EXERCISE PROMPT → Find the line with "Screen dimensions: 1568x759" and the line with "Task: Open the 8 Shares list" in the entries below; output exactly those two lines, every line between them, and no others.
====== SOURCE DATA
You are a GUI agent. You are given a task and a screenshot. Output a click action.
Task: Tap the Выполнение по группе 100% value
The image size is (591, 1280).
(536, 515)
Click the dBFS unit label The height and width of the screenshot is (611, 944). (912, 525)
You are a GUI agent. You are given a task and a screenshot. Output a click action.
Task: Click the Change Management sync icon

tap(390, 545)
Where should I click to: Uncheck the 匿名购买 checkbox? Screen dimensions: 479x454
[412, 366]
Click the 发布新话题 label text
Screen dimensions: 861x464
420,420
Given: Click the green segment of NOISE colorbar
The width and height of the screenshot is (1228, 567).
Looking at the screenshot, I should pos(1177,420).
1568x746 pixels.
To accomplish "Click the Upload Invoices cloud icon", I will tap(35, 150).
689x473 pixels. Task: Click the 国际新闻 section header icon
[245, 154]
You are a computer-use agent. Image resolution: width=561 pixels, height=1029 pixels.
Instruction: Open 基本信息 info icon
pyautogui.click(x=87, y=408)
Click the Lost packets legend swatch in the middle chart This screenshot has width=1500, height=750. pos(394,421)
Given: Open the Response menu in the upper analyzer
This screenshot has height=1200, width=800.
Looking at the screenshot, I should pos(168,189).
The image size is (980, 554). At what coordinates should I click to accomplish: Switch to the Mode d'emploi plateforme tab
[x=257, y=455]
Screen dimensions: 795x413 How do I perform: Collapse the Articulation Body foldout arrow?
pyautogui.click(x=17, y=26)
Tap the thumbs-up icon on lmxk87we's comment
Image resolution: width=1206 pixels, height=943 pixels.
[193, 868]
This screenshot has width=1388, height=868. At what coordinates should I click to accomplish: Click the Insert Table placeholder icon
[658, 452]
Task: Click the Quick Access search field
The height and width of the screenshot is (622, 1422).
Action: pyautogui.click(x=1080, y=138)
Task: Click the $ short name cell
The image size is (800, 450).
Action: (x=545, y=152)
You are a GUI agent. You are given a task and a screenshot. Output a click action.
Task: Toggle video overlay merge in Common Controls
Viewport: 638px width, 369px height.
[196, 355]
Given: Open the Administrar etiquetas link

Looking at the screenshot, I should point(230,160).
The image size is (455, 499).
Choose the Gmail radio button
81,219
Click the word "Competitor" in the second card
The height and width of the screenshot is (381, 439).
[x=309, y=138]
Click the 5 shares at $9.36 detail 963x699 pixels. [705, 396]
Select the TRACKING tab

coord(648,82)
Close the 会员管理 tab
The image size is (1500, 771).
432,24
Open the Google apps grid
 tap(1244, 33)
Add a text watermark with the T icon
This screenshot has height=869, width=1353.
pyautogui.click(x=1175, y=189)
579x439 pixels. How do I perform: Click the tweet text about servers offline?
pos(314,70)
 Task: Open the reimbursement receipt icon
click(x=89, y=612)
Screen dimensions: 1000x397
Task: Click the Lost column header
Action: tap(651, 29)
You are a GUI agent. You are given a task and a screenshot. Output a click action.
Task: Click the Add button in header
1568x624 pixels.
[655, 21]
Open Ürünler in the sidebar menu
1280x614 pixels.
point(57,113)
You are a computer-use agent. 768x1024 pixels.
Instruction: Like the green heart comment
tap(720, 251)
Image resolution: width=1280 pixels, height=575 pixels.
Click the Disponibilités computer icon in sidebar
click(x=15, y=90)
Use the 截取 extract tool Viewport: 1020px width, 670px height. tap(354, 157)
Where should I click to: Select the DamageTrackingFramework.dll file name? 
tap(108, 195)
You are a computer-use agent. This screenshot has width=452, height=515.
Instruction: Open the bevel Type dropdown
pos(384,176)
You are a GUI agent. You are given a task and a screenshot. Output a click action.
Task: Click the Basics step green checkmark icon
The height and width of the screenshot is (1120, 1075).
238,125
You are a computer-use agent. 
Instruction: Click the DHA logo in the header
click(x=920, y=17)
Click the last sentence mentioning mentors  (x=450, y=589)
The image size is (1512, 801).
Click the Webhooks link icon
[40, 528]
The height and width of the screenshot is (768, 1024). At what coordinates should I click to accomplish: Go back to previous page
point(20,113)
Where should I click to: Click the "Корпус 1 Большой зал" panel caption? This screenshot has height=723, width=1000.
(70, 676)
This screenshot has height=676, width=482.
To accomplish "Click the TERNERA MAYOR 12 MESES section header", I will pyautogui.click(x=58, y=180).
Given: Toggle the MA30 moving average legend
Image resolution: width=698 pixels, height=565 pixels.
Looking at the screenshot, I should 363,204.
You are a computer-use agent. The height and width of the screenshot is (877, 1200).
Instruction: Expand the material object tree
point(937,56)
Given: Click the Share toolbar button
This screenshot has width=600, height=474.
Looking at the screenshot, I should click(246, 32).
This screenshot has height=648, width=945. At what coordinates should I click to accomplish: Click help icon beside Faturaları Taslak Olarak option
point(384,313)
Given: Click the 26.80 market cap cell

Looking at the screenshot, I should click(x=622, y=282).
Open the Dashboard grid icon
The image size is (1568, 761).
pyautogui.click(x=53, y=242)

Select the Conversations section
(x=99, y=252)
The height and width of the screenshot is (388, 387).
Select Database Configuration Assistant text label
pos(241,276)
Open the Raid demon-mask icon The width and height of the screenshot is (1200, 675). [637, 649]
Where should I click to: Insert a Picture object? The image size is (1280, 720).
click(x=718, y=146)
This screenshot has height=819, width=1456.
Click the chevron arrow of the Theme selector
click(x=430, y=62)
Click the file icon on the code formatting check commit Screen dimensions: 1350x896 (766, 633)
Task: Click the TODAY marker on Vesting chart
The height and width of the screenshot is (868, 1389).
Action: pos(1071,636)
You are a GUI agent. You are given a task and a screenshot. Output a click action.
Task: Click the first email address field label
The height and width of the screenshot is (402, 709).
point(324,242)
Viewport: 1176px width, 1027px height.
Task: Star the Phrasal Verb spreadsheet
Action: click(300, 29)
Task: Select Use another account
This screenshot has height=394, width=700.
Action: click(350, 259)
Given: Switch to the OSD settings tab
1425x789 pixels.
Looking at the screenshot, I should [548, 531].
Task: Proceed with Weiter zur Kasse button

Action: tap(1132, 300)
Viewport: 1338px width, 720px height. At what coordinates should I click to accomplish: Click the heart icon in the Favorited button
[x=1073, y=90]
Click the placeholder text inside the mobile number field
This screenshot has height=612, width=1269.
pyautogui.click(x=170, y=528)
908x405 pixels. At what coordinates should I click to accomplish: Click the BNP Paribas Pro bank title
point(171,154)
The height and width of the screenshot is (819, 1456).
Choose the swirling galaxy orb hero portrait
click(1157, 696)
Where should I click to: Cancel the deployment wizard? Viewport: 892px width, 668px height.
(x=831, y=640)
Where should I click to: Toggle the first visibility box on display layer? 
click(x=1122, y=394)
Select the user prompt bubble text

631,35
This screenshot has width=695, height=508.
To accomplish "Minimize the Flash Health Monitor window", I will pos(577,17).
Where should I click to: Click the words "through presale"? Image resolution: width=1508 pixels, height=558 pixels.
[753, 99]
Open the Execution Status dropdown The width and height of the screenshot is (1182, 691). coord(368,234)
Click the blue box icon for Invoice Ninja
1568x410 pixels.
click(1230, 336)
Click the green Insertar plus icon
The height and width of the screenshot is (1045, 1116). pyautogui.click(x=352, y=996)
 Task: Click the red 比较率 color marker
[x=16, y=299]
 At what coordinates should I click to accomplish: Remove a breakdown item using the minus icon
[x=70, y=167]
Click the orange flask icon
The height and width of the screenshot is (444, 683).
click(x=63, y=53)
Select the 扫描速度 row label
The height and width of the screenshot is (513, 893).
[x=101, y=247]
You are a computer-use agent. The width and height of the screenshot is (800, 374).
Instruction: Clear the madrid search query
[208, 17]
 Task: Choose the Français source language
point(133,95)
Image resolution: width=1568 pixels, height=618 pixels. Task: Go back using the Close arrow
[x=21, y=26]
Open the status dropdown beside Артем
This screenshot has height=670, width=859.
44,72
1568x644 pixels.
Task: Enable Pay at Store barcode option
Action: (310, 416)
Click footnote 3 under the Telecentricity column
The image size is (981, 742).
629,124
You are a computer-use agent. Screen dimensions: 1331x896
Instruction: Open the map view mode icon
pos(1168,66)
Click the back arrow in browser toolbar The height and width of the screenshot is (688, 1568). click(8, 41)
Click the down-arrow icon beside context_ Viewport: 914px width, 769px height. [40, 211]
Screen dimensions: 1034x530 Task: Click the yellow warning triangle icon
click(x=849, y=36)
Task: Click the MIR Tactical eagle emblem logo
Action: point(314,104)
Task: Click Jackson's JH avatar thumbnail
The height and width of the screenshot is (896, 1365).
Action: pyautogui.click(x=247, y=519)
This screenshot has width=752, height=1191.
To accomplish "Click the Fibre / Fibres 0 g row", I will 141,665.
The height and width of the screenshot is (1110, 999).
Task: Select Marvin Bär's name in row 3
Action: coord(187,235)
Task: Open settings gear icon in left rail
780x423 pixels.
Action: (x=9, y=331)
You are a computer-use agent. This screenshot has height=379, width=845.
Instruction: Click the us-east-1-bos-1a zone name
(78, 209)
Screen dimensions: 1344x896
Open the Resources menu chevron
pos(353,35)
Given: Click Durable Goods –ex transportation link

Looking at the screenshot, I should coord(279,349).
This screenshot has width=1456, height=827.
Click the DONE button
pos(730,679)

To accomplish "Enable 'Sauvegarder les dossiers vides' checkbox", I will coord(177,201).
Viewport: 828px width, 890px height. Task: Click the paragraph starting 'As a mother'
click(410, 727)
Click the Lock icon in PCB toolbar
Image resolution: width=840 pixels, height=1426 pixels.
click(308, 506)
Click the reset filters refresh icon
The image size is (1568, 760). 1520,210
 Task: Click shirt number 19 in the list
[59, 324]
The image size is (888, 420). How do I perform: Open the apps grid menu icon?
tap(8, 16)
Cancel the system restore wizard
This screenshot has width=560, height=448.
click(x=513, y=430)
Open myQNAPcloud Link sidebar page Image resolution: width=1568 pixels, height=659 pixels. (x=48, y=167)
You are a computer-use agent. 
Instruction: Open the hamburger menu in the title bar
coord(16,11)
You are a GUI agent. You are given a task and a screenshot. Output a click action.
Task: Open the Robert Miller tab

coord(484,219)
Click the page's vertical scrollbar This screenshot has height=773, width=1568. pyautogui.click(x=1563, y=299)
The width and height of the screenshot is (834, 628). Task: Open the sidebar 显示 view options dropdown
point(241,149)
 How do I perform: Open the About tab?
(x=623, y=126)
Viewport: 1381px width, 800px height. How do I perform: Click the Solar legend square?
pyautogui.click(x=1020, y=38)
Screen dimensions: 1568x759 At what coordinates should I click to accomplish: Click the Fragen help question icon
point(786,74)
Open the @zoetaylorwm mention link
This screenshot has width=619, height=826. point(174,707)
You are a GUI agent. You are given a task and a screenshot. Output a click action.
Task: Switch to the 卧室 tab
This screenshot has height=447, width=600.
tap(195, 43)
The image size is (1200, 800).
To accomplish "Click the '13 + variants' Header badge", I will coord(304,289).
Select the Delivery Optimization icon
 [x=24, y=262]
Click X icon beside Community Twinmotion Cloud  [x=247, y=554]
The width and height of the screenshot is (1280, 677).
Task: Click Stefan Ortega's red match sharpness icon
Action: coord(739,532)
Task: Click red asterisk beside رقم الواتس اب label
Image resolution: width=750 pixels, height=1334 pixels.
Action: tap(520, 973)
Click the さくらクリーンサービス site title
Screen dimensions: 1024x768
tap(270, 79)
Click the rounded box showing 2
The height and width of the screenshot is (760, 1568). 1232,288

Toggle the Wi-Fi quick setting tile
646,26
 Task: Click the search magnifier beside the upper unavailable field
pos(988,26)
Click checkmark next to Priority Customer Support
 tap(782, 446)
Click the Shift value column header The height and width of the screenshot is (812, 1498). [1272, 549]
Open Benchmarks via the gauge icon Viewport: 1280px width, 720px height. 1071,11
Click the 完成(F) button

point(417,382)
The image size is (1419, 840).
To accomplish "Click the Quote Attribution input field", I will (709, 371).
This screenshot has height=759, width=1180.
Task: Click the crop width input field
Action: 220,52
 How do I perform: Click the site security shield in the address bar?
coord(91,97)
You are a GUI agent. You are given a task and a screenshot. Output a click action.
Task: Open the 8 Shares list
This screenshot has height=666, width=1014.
============
EXERCISE SOLUTION →
Screen dimensions: 1568x759 At what coordinates should I click to accomplish: Click the Fragen help question icon
point(786,74)
Open the @zoetaylorwm mention link
This screenshot has width=619, height=826. point(174,707)
You are a GUI agent. You are given a task and a screenshot. Output a click action.
Task: Switch to the 卧室 tab
This screenshot has height=447, width=600.
tap(195, 43)
The image size is (1200, 800).
To accomplish "Click the '13 + variants' Header badge", I will coord(304,289).
Select the Delivery Optimization icon
 [x=24, y=262]
Click X icon beside Community Twinmotion Cloud  [x=247, y=554]
The width and height of the screenshot is (1280, 677).
Task: Click Stefan Ortega's red match sharpness icon
Action: coord(739,532)
Task: Click red asterisk beside رقم الواتس اب label
Image resolution: width=750 pixels, height=1334 pixels.
Action: tap(520, 973)
Click the さくらクリーンサービス site title
Screen dimensions: 1024x768
tap(270, 79)
Click the rounded box showing 2
The height and width of the screenshot is (760, 1568). 1232,288

Toggle the Wi-Fi quick setting tile
646,26
 Task: Click the search magnifier beside the upper unavailable field
pos(988,26)
Click checkmark next to Priority Customer Support
 tap(782, 446)
Click the Shift value column header The height and width of the screenshot is (812, 1498). [1272, 549]
Open Benchmarks via the gauge icon Viewport: 1280px width, 720px height. 1071,11
Click the 完成(F) button

point(417,382)
The image size is (1419, 840).
To accomplish "Click the Quote Attribution input field", I will (709, 371).
This screenshot has height=759, width=1180.
Task: Click the crop width input field
Action: 220,52
 How do I perform: Click the site security shield in the address bar?
coord(91,97)
You are a GUI agent. You are given a task and a screenshot. Output a click action.
Task: Open the 8 Shares list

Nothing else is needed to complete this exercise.